**Work required**
Pick up the account of the figure skater Farris's career below and continue writing it from its last sentence.

Farris was home-schooled. As of 2016, he planned to attend Pikes Peak Community College in Colorado Springs, Colorado. He has 4 siblings, 1 brother, a step brother (Josh), and 2 step sisters (Jessica, and Julie). His older brother, David, is a bowler.

Career

Early years 
Farris began skating at age five after his mother took him skating for his birthday. He moved to Colorado Springs, Colorado in mid-2007 to train with Tom Zakrajsek and Becky Calvin.

Farris won his third national title when he took the novice gold at the 2009 U.S. Championships. He was then sent to the 2009 International Challenge Cup in The Hague, Netherlands where he took silver on the junior level.

He made his ISU Junior Grand Prix debut in the following season. He was assigned to the 2009–10 ISU Junior Grand Prix events in the United States and Turkey where he placed 4th and 5th, respectively. At the 2010 U.S. Championships, he took silver on the junior level.

2010–11 season 
In the 2010–11 season, Farris was assigned the Junior Grand Prix events in Romania and the U.K. where he took silver and gold, respectively. This qualified him for the 2010-11 Junior Grand Prix Final where he placed 6th.

Farris decided to move up to the senior level nationally. At the 2011 U.S. Championships, Farris fell hard on his left hip while training a quad during the second day of practices. The fall resulted in a torn abductor muscle but he decided to compete despite the pain. He placed 13th after a shaky short program. On the day between the short and long programs Farris went to a restaurant and suffered anaphylactic shock due to his allergy to dairy products. He was rushed to the emergency room where he stayed until 3 a.m. He decided to compete in the long program where he had several shaky landings and three falls. He placed 21st in the free skate and overall. It was later learned that he had broken his fibula and sprained a tendon when he fell on his second triple Axel attempt. Following this competition, Farris decided to change coaches to Christy Krall, with whom he had already worked, and Damon Allen.

**Raw data**

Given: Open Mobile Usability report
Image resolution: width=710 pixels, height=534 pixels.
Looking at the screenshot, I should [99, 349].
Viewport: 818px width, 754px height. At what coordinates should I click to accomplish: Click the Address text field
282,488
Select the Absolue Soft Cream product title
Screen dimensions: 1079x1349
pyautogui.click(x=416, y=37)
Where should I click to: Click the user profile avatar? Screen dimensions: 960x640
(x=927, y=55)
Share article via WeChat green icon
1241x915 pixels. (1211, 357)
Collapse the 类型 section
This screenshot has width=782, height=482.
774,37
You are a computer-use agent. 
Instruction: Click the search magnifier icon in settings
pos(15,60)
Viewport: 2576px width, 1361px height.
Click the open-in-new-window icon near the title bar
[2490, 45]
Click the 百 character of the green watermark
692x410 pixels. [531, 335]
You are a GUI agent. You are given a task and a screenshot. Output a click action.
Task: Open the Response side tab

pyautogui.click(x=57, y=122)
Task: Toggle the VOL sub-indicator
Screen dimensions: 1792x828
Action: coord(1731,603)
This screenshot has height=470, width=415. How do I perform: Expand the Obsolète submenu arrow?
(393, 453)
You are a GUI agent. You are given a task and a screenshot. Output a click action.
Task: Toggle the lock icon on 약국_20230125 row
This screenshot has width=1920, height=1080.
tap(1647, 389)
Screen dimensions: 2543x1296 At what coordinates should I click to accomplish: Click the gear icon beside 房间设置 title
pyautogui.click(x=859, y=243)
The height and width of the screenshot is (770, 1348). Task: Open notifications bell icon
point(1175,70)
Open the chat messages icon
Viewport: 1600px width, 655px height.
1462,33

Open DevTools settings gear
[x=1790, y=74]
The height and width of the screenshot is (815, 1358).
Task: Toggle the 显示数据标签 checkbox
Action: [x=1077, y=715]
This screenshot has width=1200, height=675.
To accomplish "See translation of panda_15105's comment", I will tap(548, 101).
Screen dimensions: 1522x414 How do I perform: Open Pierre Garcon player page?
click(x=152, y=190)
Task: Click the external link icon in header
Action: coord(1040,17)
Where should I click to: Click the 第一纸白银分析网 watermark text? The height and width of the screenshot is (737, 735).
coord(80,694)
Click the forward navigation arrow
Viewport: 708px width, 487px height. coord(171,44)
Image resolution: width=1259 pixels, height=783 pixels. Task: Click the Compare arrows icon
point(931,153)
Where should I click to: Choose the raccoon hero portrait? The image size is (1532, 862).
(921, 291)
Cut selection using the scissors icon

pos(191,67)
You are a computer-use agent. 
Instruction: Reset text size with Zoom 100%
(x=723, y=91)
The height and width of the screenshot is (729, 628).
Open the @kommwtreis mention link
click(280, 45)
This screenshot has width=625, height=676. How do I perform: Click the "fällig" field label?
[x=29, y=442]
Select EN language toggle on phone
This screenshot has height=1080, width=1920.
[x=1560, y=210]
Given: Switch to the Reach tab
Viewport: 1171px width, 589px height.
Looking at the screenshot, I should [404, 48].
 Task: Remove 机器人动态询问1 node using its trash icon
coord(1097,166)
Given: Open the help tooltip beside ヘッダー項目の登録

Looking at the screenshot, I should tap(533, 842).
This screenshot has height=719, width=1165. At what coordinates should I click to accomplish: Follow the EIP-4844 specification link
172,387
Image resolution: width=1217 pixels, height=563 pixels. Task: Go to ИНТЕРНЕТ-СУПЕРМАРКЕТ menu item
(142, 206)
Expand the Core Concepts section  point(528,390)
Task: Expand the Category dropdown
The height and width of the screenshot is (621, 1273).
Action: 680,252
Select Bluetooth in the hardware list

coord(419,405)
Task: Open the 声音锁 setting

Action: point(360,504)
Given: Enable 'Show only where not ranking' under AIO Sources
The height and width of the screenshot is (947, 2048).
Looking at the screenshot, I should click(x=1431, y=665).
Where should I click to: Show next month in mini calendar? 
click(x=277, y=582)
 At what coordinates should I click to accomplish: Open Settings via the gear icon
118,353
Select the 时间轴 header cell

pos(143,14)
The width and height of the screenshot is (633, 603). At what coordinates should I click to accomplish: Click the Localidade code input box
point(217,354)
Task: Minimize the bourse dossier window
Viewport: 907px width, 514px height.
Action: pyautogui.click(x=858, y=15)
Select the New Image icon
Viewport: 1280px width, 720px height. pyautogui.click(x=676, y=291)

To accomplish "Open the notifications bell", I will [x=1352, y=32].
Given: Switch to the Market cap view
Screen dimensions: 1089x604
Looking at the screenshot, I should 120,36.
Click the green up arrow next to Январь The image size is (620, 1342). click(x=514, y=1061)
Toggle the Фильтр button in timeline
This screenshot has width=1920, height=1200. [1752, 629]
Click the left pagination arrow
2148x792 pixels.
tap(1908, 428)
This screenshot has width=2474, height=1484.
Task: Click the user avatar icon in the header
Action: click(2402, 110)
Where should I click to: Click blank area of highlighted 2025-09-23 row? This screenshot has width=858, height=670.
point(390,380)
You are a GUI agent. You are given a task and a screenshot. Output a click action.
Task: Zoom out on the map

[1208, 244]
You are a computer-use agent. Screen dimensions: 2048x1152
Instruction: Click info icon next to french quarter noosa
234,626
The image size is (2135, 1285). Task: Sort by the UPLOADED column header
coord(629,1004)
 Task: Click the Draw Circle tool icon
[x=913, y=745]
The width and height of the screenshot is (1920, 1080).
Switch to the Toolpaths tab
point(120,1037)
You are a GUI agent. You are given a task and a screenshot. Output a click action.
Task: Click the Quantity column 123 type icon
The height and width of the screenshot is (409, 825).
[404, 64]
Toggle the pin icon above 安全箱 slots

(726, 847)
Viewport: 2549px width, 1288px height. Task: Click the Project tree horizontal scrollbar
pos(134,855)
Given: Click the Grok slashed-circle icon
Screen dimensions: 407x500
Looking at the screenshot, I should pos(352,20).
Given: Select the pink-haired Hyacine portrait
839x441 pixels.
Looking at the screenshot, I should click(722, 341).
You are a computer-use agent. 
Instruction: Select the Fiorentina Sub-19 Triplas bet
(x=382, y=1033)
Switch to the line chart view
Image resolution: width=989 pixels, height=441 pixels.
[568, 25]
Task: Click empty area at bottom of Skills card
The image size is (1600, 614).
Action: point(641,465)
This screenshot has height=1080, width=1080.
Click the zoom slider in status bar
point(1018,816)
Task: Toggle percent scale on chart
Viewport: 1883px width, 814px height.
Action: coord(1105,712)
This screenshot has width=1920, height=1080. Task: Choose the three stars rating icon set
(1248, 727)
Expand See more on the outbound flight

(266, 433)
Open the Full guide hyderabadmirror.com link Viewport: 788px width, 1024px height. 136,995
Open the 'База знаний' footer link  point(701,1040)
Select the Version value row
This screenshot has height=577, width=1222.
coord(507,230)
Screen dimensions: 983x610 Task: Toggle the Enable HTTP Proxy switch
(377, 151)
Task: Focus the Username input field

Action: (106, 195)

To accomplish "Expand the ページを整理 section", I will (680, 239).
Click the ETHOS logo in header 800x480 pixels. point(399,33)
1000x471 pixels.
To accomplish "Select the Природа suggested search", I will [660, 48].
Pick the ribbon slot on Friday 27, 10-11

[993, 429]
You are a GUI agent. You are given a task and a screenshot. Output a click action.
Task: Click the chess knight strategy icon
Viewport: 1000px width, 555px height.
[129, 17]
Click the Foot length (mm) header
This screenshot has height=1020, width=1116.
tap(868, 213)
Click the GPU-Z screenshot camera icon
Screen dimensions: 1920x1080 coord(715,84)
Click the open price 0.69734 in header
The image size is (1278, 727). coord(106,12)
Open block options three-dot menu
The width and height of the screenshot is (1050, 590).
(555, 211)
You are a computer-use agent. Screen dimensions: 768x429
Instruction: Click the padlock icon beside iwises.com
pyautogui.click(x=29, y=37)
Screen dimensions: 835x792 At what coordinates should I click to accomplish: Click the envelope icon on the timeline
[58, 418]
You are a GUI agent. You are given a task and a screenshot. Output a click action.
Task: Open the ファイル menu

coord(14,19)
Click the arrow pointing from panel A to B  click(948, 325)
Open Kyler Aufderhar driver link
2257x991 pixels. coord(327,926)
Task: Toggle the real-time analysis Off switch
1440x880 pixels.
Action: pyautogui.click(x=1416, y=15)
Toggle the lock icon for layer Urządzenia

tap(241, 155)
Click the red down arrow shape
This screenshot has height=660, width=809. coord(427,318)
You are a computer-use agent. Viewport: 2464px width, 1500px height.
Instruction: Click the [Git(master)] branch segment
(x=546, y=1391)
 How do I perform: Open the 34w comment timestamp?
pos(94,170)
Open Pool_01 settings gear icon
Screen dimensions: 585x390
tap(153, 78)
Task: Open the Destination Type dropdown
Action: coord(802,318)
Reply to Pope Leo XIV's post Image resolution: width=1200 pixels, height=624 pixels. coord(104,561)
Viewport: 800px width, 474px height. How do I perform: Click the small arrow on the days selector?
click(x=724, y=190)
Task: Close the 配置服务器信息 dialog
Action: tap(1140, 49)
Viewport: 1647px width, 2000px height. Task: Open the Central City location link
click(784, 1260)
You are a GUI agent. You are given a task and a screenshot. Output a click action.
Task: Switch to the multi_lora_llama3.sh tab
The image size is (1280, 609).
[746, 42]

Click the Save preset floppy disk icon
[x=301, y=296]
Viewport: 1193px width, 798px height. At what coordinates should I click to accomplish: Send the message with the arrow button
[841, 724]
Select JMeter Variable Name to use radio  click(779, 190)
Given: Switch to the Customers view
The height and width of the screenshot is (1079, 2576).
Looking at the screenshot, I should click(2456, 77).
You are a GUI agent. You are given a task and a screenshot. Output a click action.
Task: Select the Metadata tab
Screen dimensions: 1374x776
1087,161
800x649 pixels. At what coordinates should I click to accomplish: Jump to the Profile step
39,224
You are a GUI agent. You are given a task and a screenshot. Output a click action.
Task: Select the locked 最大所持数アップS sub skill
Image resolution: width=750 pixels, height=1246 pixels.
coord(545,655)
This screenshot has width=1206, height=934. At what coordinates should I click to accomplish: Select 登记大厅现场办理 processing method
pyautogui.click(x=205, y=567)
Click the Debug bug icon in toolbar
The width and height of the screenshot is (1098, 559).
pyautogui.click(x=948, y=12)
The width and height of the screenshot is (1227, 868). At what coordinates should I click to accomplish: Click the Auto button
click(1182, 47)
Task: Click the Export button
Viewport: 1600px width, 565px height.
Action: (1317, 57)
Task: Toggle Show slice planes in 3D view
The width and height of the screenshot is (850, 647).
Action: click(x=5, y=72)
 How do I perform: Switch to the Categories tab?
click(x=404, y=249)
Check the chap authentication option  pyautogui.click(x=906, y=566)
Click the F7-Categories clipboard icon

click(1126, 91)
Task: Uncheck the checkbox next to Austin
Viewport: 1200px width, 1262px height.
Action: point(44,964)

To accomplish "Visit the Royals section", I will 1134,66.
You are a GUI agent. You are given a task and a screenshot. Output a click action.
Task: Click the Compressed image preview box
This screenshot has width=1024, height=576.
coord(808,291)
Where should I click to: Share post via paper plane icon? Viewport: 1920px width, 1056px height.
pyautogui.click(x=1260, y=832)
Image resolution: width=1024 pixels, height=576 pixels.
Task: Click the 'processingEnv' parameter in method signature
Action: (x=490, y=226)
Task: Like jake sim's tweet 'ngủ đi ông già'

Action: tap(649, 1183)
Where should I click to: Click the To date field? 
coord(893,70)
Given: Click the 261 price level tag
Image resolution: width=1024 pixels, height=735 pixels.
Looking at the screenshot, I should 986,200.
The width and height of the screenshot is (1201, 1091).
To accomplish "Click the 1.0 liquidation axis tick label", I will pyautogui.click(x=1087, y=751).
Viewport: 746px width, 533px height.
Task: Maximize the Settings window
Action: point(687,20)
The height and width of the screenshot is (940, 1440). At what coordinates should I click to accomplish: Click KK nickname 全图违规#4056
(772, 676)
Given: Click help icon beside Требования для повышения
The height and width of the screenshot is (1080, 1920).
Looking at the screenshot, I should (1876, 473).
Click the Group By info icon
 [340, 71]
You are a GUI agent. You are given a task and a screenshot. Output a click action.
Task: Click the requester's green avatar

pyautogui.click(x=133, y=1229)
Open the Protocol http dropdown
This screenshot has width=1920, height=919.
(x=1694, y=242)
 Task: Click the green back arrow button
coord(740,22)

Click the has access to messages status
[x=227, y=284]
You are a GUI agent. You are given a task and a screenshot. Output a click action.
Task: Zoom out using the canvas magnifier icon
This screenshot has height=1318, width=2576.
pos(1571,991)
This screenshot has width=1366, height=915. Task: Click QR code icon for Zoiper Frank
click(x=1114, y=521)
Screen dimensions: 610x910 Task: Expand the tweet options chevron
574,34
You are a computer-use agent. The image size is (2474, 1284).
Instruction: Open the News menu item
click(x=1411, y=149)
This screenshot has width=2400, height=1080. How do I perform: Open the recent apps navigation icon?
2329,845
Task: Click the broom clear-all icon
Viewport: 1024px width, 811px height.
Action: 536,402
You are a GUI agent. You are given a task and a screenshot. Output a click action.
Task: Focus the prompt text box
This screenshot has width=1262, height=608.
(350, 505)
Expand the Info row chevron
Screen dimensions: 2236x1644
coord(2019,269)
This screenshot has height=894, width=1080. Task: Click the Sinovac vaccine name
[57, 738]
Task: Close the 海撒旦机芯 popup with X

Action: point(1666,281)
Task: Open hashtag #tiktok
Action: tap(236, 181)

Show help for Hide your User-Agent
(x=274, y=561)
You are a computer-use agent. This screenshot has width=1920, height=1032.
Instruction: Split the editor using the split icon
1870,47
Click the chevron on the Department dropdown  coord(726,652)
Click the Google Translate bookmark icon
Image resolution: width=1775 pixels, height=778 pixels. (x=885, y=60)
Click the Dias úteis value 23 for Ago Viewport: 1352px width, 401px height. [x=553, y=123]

**Task result**
2011–12 season 
In the 2011–12 season, Farris was assigned to a Junior Grand Prix event in Gdańsk, Poland, which he won. He then took gold at his second event in Tallinn, Estonia, and qualified for the Junior Grand Prix Final where he won the bronze medal. He finished 16th on the senior level at the 2012 U.S. Championships. At the 2012 World Junior Championships, Farris won the short program and won the silver medal overall. He also won The Denver Post'''s Youth Excellence in Sports award for March 2012.

 2012–13 season 
In the 2012–13 season, Farris was assigned to JGP events in the U.S. and Slovenia — he took gold in both, resulting in qualification to the JGP Final in Sochi, Russia. At the JGP Final, he was first in the short program and second in the free skate and won the silver medal overall behind Russian skater Maxim Kovtun. Farris suffered from his milk allergies and took Benadryl two hours before the start of his free skate.

At the 2013 U.S. Championships Farris placed third in the short program. He fell on his planned quadruple toe loop in the long program, but managed to secure 4th place. He then won the gold medal at the 2013 World Junior Championships with an overall score of 228.32 points, finishing ahead of teammates Jason Brown and Shotaro Omori who were second and third respectively. Farris' score was a new record set for men competing on the junior level.

 2013–14 season: Senior debut 
In the 2013–14 season, Farris made his senior Grand Prix debut at the 2013 Skate Canada, where he finished 5th. He withdrew from his next assignment, the 2013 Cup of Russia.

At the 2014 U.S. Championships, Farris placed 4th again.

 2014–15 season 
In the 2014–15 season, Farris was assigned to 2014 Cup of China and 2014 NHK Trophy. However, he had to withdraw from the Cup of China due to a recurring right ankle injury, which had been a problem since 2011. At the NHK Trophy, he ended up 11th.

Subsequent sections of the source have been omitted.